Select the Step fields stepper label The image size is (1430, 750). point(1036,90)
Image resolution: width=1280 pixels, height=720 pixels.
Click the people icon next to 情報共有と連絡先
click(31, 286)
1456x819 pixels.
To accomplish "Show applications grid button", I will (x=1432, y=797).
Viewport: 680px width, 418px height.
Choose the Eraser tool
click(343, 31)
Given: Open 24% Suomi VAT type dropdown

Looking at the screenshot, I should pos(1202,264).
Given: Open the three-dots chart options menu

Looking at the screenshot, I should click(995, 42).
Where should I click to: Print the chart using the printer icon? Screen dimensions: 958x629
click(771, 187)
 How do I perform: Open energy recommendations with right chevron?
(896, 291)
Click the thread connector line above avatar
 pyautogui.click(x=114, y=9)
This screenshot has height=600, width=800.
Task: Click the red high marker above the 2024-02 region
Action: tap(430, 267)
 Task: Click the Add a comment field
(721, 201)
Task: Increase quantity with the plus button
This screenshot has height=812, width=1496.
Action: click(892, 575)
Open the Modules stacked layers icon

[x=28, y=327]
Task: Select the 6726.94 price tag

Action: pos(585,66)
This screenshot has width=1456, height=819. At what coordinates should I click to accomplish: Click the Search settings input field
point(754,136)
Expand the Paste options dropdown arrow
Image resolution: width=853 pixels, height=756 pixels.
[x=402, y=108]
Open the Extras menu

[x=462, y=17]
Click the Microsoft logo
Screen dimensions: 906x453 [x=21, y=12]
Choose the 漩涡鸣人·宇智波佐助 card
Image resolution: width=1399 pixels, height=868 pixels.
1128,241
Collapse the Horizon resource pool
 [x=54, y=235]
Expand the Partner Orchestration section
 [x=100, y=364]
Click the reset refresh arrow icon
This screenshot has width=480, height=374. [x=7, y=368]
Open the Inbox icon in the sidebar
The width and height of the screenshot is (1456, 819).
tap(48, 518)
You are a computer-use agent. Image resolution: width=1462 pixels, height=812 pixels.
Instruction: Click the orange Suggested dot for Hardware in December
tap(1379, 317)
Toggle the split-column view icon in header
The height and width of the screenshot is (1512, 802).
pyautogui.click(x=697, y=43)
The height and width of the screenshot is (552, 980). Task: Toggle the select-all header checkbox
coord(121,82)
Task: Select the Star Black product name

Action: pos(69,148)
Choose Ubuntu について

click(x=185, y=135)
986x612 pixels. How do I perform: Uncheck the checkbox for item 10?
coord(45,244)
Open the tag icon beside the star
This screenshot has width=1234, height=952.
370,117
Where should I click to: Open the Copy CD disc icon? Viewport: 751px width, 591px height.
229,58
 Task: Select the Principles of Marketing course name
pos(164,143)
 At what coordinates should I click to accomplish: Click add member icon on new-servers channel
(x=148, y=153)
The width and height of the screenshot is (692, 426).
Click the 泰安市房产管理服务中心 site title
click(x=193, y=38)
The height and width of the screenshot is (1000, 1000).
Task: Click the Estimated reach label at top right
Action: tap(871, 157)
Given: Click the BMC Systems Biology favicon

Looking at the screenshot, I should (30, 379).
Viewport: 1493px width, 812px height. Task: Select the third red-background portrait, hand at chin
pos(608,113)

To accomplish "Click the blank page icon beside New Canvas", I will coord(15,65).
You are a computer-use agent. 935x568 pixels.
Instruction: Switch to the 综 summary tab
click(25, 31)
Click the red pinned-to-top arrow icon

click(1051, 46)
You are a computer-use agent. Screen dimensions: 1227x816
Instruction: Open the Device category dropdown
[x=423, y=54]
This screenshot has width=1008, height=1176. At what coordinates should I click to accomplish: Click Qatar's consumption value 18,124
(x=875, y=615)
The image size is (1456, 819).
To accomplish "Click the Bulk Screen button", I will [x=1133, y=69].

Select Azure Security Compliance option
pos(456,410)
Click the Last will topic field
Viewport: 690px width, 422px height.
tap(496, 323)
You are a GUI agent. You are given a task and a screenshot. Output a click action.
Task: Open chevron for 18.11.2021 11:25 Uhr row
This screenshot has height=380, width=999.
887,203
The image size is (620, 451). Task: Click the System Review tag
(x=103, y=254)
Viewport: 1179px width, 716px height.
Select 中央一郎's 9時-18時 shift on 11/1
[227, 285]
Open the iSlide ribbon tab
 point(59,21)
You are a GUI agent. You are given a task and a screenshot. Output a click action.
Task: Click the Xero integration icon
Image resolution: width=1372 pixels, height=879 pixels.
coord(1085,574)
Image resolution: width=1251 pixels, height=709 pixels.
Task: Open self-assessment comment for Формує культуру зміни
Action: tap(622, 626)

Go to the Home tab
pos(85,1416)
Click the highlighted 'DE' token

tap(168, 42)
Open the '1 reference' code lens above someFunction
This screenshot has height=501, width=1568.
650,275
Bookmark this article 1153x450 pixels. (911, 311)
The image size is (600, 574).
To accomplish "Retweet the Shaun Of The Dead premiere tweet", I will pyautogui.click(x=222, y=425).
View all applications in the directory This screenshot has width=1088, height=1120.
______
Set problem: List every line in the rows above that contains the word "coordinates", copying each one in full.

Exercise response:
This screenshot has width=1456, height=819. At what coordinates should I click to accomplish: Click the Search settings input field
 At what coordinates should I click to accomplish: Click add member icon on new-servers channel
This screenshot has width=1008, height=1176. At what coordinates should I click to accomplish: Click Qatar's consumption value 18,124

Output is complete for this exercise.